Aus der Zwischenzeit: Abends saufen, tagsüber fernsehen
■ Wattebärte, die an Pausbacken kleben, Pamperspakete, Berliner, Bettler und Verrückte: Zwischen den Jahren geht's ans Eingemachte
Gibt es eigentlich viele Leute, die gebrauchtes Geschenkpapier wieder verwenden? Man kann die Tesafilmstreifen vorsichtig abziehen und ärgert sich nur, wenn jemand den Namen des Beschenkten einfach so mitten auf das Geschenk geschmiert hat, womöglich noch mit Edding. Dann kann man den ganzen Bogen wegschmeißen. Die zerknitterten Papiere glattzustreichen (angeblich hat einer meiner Verwandten so sogar gebügelt) und in „allgemeine“ (uni und Floralmuster) und „nur für Weihnachten“-(Kerzen- und Rentiermuster)-Haufen zu sortieren kann bei der richtigen Geschenkmenge die ganzen sechs Tage zwischen den Jahren einnehmen.
Nennen Sie es Geiz, nennen Sie es Umweltbewußtsein, es ist aber eher eine Art von Schrulligkeit, einer dieser Ticks, die ich trotz meines recht niedrigen Alters schon fleißig sammle. Solche Schrullen werden um Weihnachten herum immer besonders evident, weil erstens oft ältere Familienangehörige und damit Schrullenträger zu Besuch kommen und ihre Macken live vorführen (Omas, die komische Geräusche machen, Onkel, die nur mit vierlagigem Toilettenpapier können).
Und zweitens weil die Zeit zwischen den Jahren immer ans Eingemachte geht – im Fernseher singt eine schmalzige Männerstimme, daß „Kinderaugen Engel“ sehen, beim Zur-Tankstelle- Gehen kommt man an erleuchteten Wohnzimmern vorbei, aus denen man eine Ahnung Tannengrün plus Goldlametta erhascht, und was wartet bei einem selbst zu Hause? Ein olles Teelicht, wenn's hoch kommt.

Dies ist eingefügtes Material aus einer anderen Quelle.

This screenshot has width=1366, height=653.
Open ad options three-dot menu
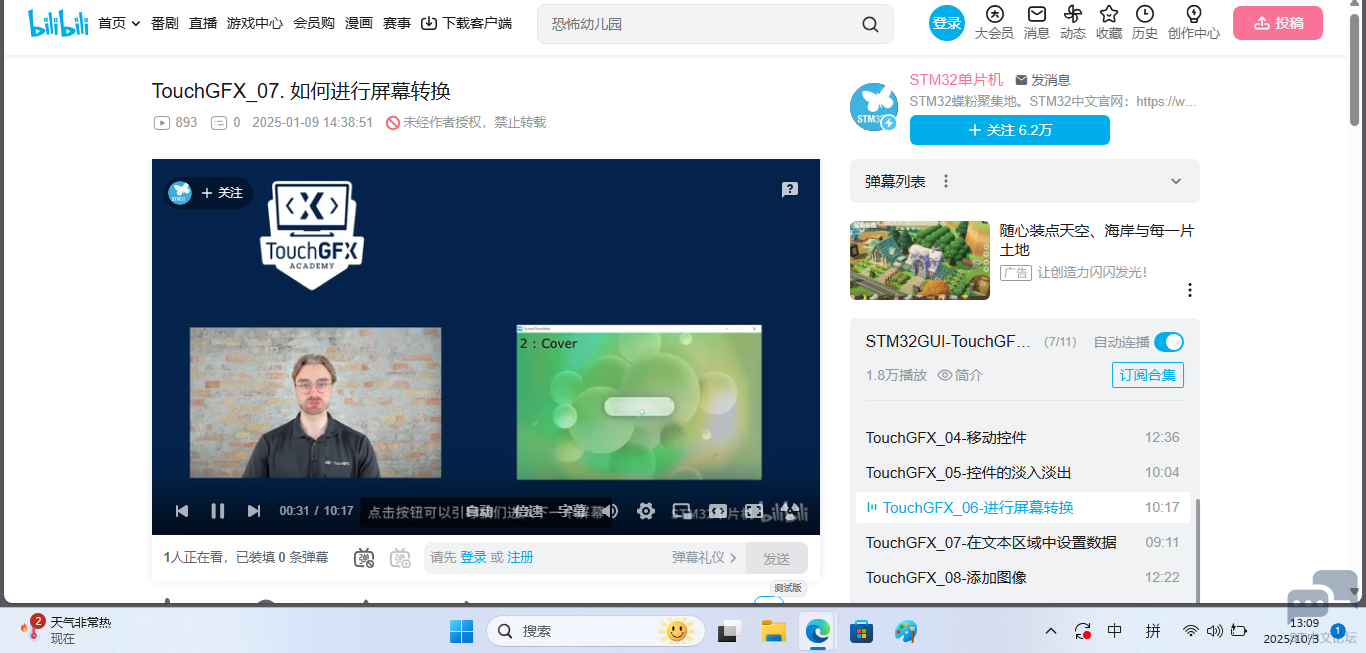[1190, 290]
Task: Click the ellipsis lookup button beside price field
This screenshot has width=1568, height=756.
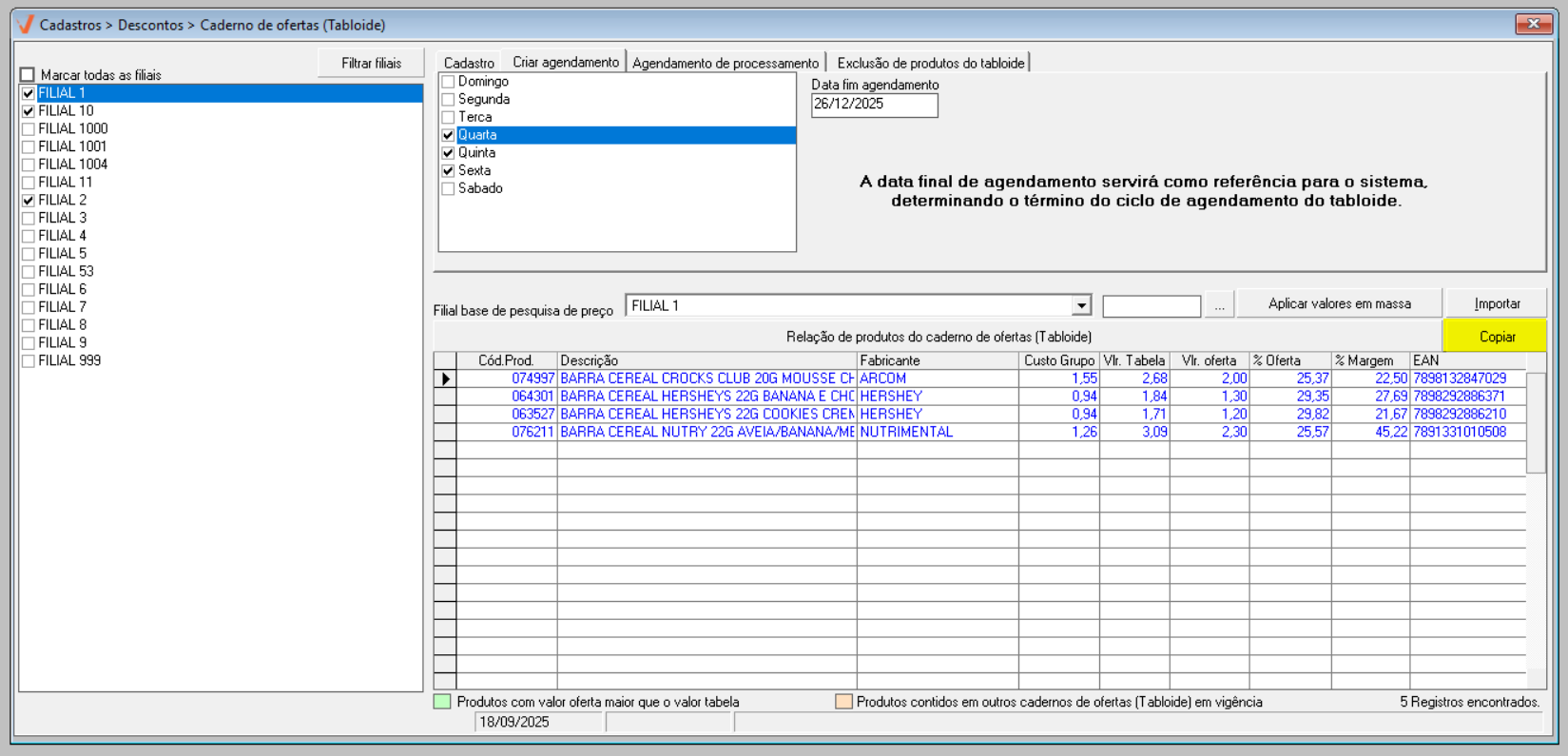Action: pyautogui.click(x=1219, y=305)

Aber zurück zu den Schrullen, falls man keine dementsprechenden Familienangehörigen beobachten kann, muß man bloß in die paar Kneipen gucken, die offen sind – nur Verrückte und Berliner. Die Verrückten sitzen ab dem 23. an den Weihnachtstellern, die joviale Wirte zur Feier des Tages aufgestellt haben, und stopfen Lebkuchenherzen in sich hinein, die Berliner kommen ab dem 25., jüngere auch zum 24. nach der Familienfeier, sind betrunken und voll vom Fondue und ihren neuen Parfums. Und haben ihre Spendierhosenanzüge und -maxiröcke an. (Das wissen auch die Bettler unter den Verrückten.) Zwischen den Jahren trudeln auch immer die Briefe mit den gräßlichen Fotos von als Engel oder Nikolaus verkleideten Kindern ein. Es gibt wirklich nichts Bemitleidenswerteres als Pamperspakete mit verrutschten Flügeln oder Wattebärte, die an Pausbacken kleben. Aber diesen Tick kann man stolzen Eltern wohl nicht ausreden.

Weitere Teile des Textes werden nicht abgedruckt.